Galatasaray Lisesi’nde okudun, Galata’da oturuyorsun. Beyoğlu’nun sendeki yeriyle başlayalım mı?

Evimiz okuldur. 10-11 yaşında o büyük yatakhaneler, yüksek tavanlı uzun koridorlar, loş-karanlık ortam herhangi bir çocuğu korkutabilir ama bizim için öyle olmamıştı; orası bir ev olmuştu. Galatasaray Lisesi’ndeki tarihsel gelenek ve binaya sızmış olan ruh bize de geçmiştir mutlaka. Mimari çok önemlidir, insanın kendisini yücelteceği en önemli, en göz önünde iştir, olaydır.
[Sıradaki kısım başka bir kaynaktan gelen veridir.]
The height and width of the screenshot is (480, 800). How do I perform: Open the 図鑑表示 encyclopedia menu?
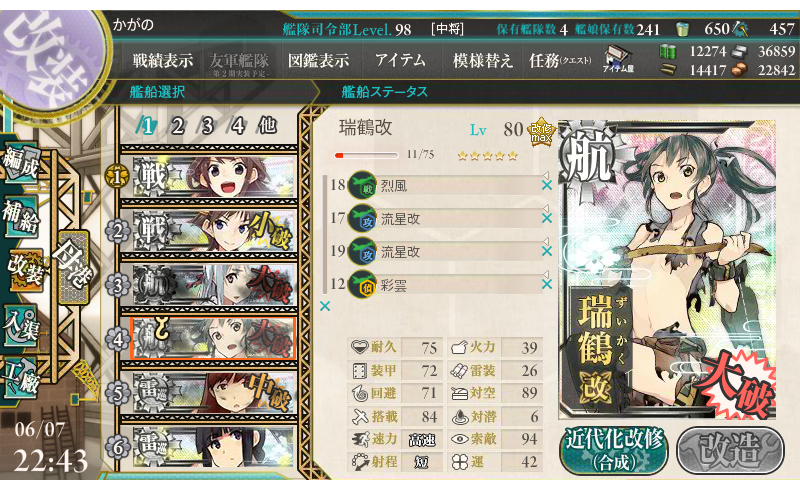tap(318, 61)
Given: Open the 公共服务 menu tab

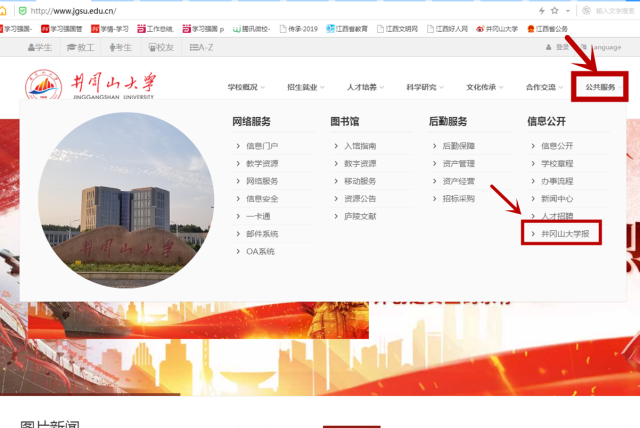Looking at the screenshot, I should click(x=601, y=88).
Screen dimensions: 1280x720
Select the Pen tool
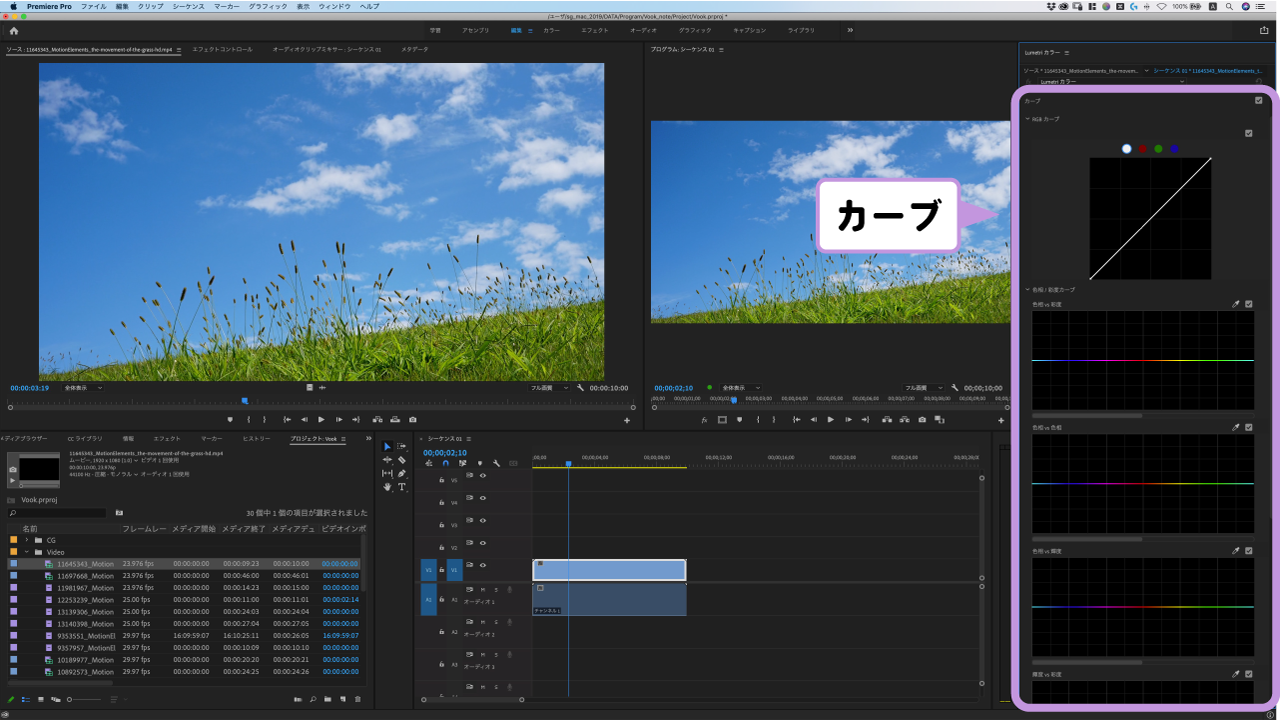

Mimari, Mimar Sinan ya da dünyanın büyük mimarları gibi sanatçı mimarlar tarafından ortaya konursa sanat olur, eser olur. Bizde bugün her yere bir tane beton dikiyorlar, ona eser diyorlar, onlar eser değildir.

Şehirde hiç toplu taşıma kullanıyor musun?

Her yere metroyla gidiyorum. Şişhane’den biniyorum, o hattın sonuna kadar gidiyorum, geliyorum. Çok mutluyum, bayılıyorum. Bir Keanu Reeves, bir ben.

Seni görenler ne yapıyor?

Ara sıra “Bir fotoğraf çektirsek mi?” falan diyorlar, “Tamam birader” diyorum. Ama herkes tanımıyor, insanlar kendi derdinde metroda.

Richard iyi gidiyor.

Evet. Oyunda buradan başka bir ülkede yaşama, sığınma, ötekileşme meselesi anlatılıyor. Bunlara çok kafa yoruyoruz. Hakikaten iyi bir proje ekibiyle insanları şaşırtacak güzel şeyler yaptık. Ve ben de gurur duyuyorum arkadaşlarım adına ve kendi adıma.

Bir de oyunun sonunda söyleşi yapıyorsunuz.

Söyleşi festivallerde ara sıra yapılan bir şeydir, biz her oyundan sonra yapıyoruz. Sanılıyor ki biraz entelektüel bir oyun, seyirci oyunu anlamadı da Okan ardından anlatıyor. Hayır öyle değil. Böyle zor bir puzzle’ı seyirciye çözdürmeye çalıştıktan, entelektüel bir oyunu birkaç bin kişilik salonlarda kitleselleştirdikten sonra en azından seyircimize böyle bir borcumuz var. Bütün oyuncular sıraya diziliyoruz, oyunun süresi kadar, bazen daha da fazla söyleşiyoruz. Bazen bizim aklımıza bile gelmeyen, hayal bile etmediğimiz fikirler, yorumlar geliyor. Bundan da çok mutluyum. Her seferinde diyorum, İstanbul’daki tiyatro seyircisi çok entelektüel.

Sen tiyatroya gidiyor musun?

Gidiyorum. Uzun süre medyada tiyatrodan gayrı bir hayat sürünce, eskiden böyle dertleri olan bir çocuk olarak geç yaşımda tiyatroya d.ndüm. E şimdi “Herkes bana gelsin” olmaz ve ben de merak ediyorum arkadaşlarım ne yapmış diye. Yalnız o arada tiyatrocular fazlaca birbirleriyle evlenmişler, boşanmışlar ve dövüşmüşler, o yüzden eski arkadaşlara bakıyorum herkes birbiriyle kavgalı. Ben böyle kasabaya yeni gelmiş çocuk gibi herkesle arkadaşım.